Every orange speck in this image is akin to a “word” or a small “piece” of the language. And it is just as light as air.
At first, you start with an empty bowl.
As you start learning, you start to grap some specks and place them at the bottom carefully. They are immediately usable, and part of your active vocabulary! You can say “hello” and “goodnight” or whatever.
As you begin to grab more specks — now by the handful — and throwing them at the bottom of the bowl, most of them bounce right back and keep floating above the bottom.
These “floating” specks are not a part of your active vocabulary yet.
Each time you “encounter” a word in your learning journey, you effectively “pat” its corresponding speck towards the bottom of the bowl.
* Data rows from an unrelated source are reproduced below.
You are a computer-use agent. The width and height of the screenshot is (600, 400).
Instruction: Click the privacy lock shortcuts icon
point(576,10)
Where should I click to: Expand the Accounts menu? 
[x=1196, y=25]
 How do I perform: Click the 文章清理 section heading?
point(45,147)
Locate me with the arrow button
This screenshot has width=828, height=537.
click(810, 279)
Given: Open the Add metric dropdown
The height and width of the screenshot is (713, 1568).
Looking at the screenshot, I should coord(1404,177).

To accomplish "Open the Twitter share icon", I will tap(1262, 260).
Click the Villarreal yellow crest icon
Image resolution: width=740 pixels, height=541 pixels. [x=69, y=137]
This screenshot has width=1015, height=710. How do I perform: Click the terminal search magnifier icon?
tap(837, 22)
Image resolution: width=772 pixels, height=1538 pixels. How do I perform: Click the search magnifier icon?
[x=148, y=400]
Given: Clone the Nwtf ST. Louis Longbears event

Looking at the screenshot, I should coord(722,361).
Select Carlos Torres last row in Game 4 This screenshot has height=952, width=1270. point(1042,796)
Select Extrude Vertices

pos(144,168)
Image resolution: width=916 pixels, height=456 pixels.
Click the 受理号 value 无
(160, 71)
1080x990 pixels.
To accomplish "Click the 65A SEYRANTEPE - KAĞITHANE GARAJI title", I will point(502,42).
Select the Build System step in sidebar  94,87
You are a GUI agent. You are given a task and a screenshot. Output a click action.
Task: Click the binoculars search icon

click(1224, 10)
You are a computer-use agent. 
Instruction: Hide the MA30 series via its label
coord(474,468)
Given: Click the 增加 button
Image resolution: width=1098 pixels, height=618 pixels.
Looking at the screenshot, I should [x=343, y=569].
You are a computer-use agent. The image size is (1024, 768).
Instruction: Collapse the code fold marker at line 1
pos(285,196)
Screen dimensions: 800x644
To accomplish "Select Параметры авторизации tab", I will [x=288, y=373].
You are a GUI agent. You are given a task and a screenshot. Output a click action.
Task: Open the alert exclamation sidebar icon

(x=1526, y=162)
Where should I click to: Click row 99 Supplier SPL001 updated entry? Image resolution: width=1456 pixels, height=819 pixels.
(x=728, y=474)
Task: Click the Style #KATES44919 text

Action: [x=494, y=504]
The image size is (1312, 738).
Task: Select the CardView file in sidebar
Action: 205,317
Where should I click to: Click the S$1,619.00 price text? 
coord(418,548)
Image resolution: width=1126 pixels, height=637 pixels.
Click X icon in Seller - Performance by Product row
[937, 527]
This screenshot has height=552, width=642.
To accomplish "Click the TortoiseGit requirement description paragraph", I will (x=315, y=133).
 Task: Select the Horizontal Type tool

Eventually, it will stick.
You have to pat them multiple times, because they bounce back (i.e. you forget them too soon).
Since the goal is to increase the amount of the language that’s settled / stuck at the bottom of your bowl, you can do one of two things:
- Keep grabbing more and more specks and throwing them at the bottom, knowing that some of them will not stick — but by sheer brute force, each day, the sediment at the bottom does grow a little.
This is the HIGH INPUT approach — read, read, and read new material. You don’t make an effort to remember anything, but as the common words keep reappearing, they settle down over time. It’s more enjoyable, but also has a long slog before you make “sudden” progress.
- Or, you can take the STUDIOUS approach — review, review, review every new word you learn until it firmly sticks at the bottom, before you go out learning new things. This is akin to picking up each speck individually and pressing it into the bottom of the bowl to make sure it sticks.
This improves retention, but severely limits your speed of acquiring the language. You can never become fluent in this way.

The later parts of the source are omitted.